Colors are frequencies on a limited spectrum–a line segment, not a circle. So why does a circular chart make such a good way of arranging them? Is it pure cultural conditioning that tells me violet goes next to red?
We perceive color red, green and blue sensors in our eyes. You can think of the color wheel as having the sensors 120 degrees apart on the wheel. So something that stimulates the red sensor and the blue sensor looks purple.
It’s not arbitrary. In subtractive color, (what happens when you mix pigments) the primary colors are red, blue and yellow. So you stick those at 120-degree angles on a circle. Then look at the spot between, say, red and yellow. You mix red and yellow paints together, and you get orange. So you put orange between red and yellow. Then go over one to the yellow/blue spot. You mix yellow and blue, and you get green. So green goes between yellow and blue. Finally, blue + red = violet. These are your secondary colors.
You can repeat the process to get as many intermediate colors as you like.
I hope this isn’t too much of a hijack…
Why does a rapidly rotating color wheel look “white.” I realize that a mix of all the spectrum colors is “white,” but why does this work on a rotating color wheel? Why don’t my eyes perceive that as a blend of all the colors? I.e., let’s say I mixed a bunch of paints of the colors of a color wheel…that result would be hideous.
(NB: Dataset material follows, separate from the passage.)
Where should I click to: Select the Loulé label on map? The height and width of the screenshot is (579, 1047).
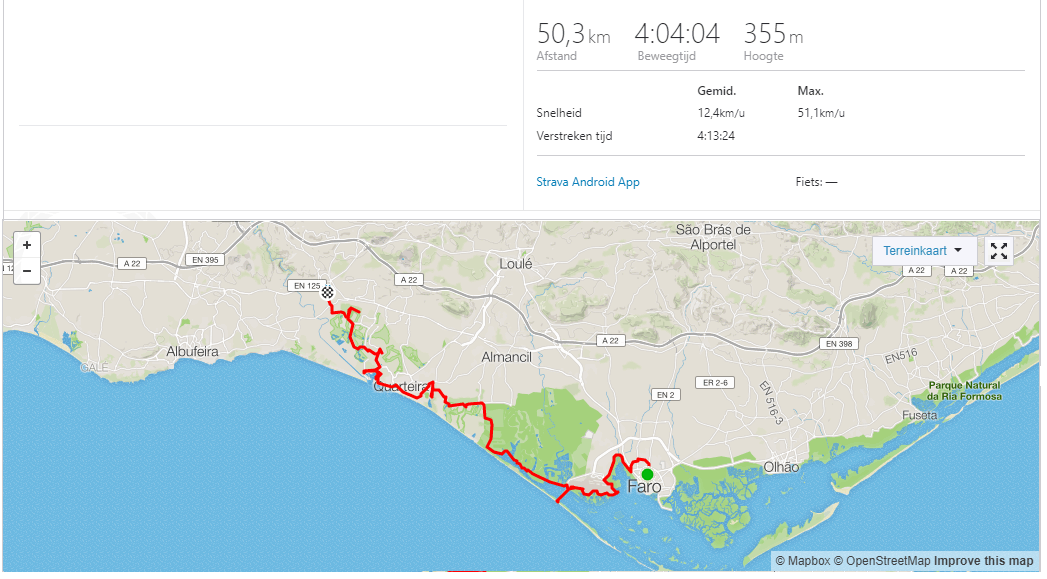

I learned this in 7th grade. I read that a color wheel rotating produces this effect. I didn’t believe it, so I tried it. Voila.
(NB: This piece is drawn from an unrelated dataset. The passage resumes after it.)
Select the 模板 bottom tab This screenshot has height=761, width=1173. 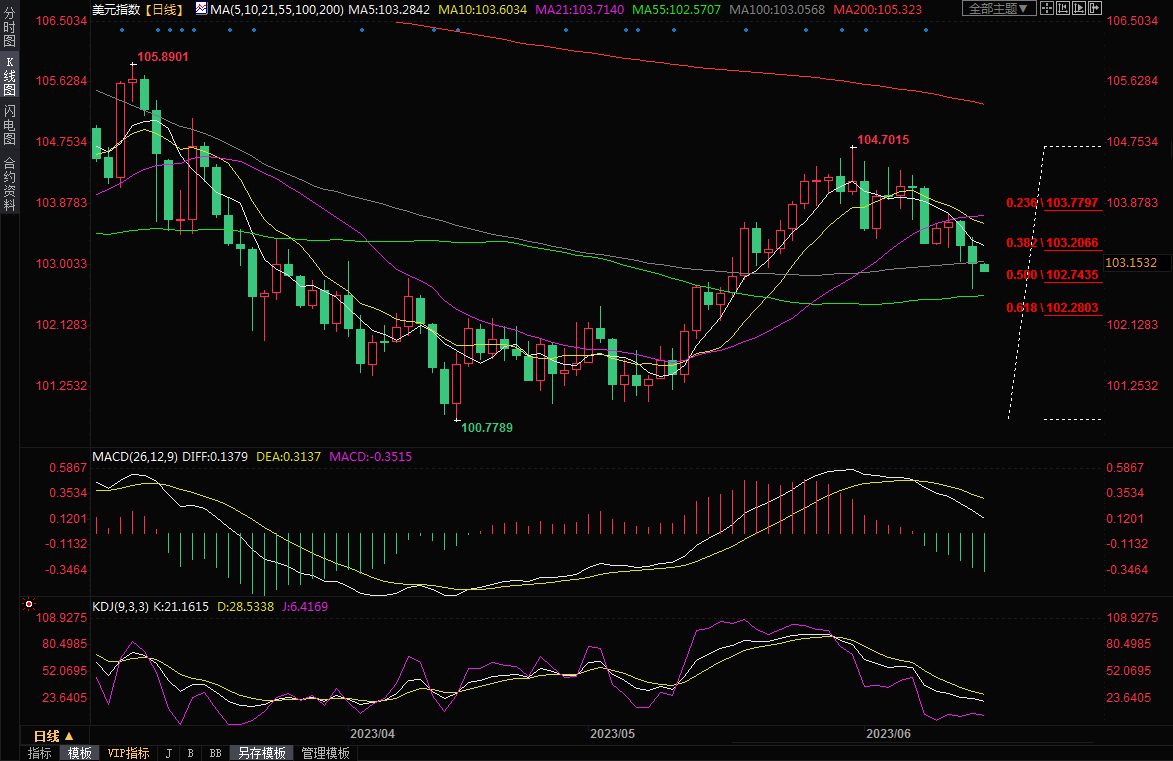click(79, 753)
Hmm. OK, but is there any physical justification for placing them at those positions on the wheel?
Actually, I know the reason for this. Mixing together all the frequencies of light creates white. This is called additive coloring. Mixing paints is subtractive coloring because paints work by selectively absorbing color. In subtractive coloring, mixing all the colors equally creates black because all the colors are absorbed.
Actually, you need 3 dimensions to include all colors; a typical color wheel doesn’t show shades and tints (the addition of varying degrees of black and/or white).
More or less. It’s not a consequence of the nature of light, but of your colour receptors: low-frequency light stimulates the red receptors, middle-frequency the green, high-frequency the blue, but not only do intermediate frequencies stimulate more than one set: very high frequencies stimulate the red receptors as well as blue.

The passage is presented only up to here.